I also thought it was interesting that Milly wanted so badly to stay with me even though we’d just had a mommy-threenager battle.
We, as people do this, though.
We cling to things tightly even when those things don’t make us feel so good.
We cling to them because they are familiar and comfortable and predictable.
Stepping into the unknown is unappealing because it is unfamiliar, uncomfortable, and unpredictable.
This is why so many people have difficulty changing unpleasant and unhealthy habits.

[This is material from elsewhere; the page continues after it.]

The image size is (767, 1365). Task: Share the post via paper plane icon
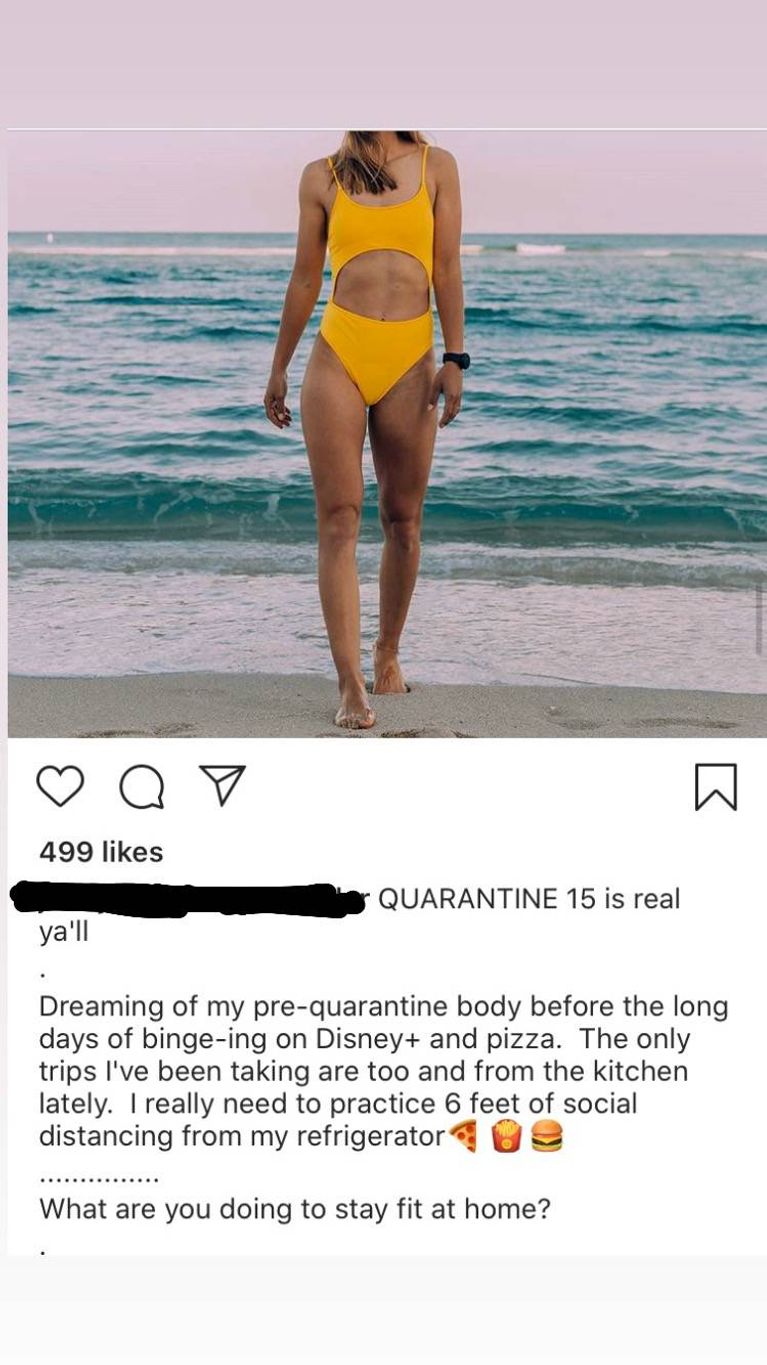223,786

This isn’t a perfect metaphor. I do want my daughter to cling to me. I want her to know that she can come to me for comfort, even though we might argue or yell or make one another feel awful sometimes. I want her to know that I might leave, but I will always come back. I want her to hold on tightly to the knowledge that I will love her forever and always.
I also want her to learn that she can un-tether herself from me slowly and safely over time.
I’ve seen this kind of clinging in other situations.
I know yoga students who cling to injuries that have long since healed and are so afraid of re-injury that they avoid certain poses out of fear. And while I believe fear of re-injury is valid, we also have to slowly un-tether ourselves from the fear if we want to get stronger.
I’ve seen this when it comes to changing undesirable habits and patterns, too. I know mamas who desperately want to feel good in their bodies, but can’t stop snacking late at night even when they aren’t hungry or struggle to create the time to exercise.
Making changes is tough.
Staying the same is easy.
Almost no one I’ve worked with has said, “I love snacking on junk food late at night in secret. It makes me feel really good. I can’t wait to do it again tomorrow!”
And yet, it’s a tough habit to shift because it’s easier to keep eating junk food at night than figuring out why we have that behavior in the first place and what to replace it with.
So by default, we stick with the familiar yucky feeling instead of doing the work to release ourselves, slowly, from what we know, even though it will make us feel better.
Like Milly clinging to me, even after we fought, instead of happily going off to the babysitter.
Again, this is an imperfect metaphor – Milly was clingy for lots of reasons and I did want her to know I loved her and would absolutely come back to pick her up even though we had a fight.
I do think it’s a reminder of our unwillingness to let go of something unpleasant, even when we have an opportunity to experience something healthier and more enjoyable.
If you find yourself in a similar situation with an old unsupportive habit, ask yourself these 4 questions:
1. What are you really clinging to?
2. What is your ultimate goal?
3. What are you choosing to prioritize? Is it helping you move towards your goal or is it helping you stay stuck?
4. What is one simple way you can un-tether yourself just a little bit? What will help you create a healthier behavior in service of your goal?
When I was teaching my class, my friend sent me multiple videos and photos of Milly happily playing just 5 minutes after I left. I was relieved. When I returned to pick her up, Milly came running to me. She was happy to see me and ready to come home.
Maybe it’s not Milly who needs to untether. I know she will naturally as she gets older. Maybe it’s me. Maybe I need to release myself from some not-so-wonderful habits around anger, frustration, and preparedness, so getting out of the house is smoother and we fight less.
Since I’m the one who has the awareness and the tools, I’m the one who needs to step away from the unhelpful behaviors and habits. I’m the one who needs to step towards the relationship I want to have with my daughter, myself, and our time together.